I'll start off by saying that this post is intended as an overview of the last year of experience with Flight. Everyone loves to argue about why Flight "failed" in their eyes, but that isn't what this article is about. That said, lets move on with the article!
Microsoft Flight was released back on February 29, 2012 (although I was part of the beta team and first flew it on January 4, 2012). From the beginning, it has had quite a number of followers who support it. However, some think that it is too limited, some think it is not realistic, some think that the aircraft aren't functional. But what about those of us that continue to use it? What is it about Flight that keeps bringing us back?
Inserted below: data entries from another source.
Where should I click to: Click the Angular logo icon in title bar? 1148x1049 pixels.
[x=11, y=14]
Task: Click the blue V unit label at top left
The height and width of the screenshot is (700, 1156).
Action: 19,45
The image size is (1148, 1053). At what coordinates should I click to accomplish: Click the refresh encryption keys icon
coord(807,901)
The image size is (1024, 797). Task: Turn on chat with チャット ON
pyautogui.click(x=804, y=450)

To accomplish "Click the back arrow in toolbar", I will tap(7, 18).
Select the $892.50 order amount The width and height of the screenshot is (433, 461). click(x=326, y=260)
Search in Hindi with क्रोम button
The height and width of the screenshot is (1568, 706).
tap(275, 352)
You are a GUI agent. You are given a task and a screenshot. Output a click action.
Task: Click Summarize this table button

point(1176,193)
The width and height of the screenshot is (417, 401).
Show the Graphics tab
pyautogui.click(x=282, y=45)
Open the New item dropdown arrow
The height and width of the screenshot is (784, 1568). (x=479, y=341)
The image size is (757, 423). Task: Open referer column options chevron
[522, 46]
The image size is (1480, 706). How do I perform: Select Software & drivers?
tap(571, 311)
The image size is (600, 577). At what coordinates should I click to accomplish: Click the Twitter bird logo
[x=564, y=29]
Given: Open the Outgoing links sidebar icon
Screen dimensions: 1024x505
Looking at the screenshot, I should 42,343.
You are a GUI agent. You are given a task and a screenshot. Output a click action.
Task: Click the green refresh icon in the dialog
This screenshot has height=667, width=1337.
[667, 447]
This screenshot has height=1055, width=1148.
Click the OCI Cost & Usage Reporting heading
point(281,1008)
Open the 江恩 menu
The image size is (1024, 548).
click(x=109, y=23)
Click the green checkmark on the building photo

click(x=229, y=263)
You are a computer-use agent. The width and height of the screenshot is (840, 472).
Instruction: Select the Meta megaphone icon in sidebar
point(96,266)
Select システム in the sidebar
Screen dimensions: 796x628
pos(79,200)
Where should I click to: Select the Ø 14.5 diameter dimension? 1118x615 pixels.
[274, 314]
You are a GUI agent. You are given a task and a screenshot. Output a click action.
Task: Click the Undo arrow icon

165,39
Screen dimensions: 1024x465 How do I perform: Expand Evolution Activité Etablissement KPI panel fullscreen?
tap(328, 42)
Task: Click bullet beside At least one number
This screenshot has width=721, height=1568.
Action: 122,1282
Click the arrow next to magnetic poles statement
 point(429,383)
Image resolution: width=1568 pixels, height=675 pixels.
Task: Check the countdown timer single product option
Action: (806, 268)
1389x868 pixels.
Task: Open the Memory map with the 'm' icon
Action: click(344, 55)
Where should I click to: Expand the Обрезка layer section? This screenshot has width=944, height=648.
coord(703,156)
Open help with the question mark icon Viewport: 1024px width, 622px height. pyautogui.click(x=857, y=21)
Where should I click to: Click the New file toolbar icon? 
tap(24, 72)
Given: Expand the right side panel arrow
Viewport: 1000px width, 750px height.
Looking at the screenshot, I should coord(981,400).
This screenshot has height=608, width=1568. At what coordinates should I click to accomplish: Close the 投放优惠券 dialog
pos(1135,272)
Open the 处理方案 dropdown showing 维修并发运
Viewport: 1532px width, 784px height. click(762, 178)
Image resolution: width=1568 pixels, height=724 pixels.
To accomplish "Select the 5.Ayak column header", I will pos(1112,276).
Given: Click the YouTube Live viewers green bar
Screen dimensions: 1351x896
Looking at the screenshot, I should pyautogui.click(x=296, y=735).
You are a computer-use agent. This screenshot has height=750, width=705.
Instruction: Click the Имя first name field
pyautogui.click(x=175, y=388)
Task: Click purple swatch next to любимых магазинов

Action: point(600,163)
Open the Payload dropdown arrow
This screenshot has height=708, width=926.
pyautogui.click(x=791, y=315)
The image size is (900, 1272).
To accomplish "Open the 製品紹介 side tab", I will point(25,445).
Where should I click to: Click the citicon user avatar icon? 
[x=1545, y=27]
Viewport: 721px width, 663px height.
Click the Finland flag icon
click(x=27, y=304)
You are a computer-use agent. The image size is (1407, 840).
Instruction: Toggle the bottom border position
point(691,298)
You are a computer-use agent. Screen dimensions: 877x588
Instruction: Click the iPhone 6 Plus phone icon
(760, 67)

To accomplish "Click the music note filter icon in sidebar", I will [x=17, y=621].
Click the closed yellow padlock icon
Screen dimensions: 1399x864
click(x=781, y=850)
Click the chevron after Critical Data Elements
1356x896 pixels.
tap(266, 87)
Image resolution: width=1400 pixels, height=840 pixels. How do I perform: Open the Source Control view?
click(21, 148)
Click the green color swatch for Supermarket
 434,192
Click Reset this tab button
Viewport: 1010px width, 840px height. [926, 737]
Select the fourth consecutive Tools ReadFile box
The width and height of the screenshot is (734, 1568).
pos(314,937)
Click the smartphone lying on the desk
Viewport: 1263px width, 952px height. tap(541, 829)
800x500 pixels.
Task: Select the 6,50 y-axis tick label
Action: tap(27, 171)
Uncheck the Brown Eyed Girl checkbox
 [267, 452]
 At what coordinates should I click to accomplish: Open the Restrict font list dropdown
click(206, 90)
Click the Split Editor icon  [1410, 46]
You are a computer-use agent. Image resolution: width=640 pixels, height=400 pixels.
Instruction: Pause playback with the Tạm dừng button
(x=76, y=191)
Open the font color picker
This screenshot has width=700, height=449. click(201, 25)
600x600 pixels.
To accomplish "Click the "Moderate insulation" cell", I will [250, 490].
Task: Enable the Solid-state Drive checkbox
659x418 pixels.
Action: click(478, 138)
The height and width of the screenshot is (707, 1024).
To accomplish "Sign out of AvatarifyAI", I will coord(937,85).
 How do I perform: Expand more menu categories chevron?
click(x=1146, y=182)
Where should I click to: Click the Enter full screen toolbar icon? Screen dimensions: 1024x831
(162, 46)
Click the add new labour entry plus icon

Flight is different. Nothing like it has really ever been made. While it has its game-like scenarios, it is also quite realistic, especially visually. There is quite a lot to see and do in Alaska and Hawaii, from Aerocaches Hunts to exploring the scenery. Lets take a look at some of the aspects of Flight that made it and continue to make it stand out to this day.
Perhaps it is the pure beauty of the aircraft. They may not be the most functional out there, but they sure look amazing, sound fantastic, and fly exceptionally well. The group of aircraft in Flight, while small, is a very nice selection for any GA pilot. My personal favorite is the Carbon Cub SS. You can take off and land it almost anywhere. Plus, it looks pretty darn nice, too! Some have said that Flight is the most realistic simulator they've ever used. The handling of aircraft in Flight definitely backs that statement.
Keep in mind that I have edited the color of my screenshots (in some cases significantly) and these do not accurately represent the actual color and mood of Flight.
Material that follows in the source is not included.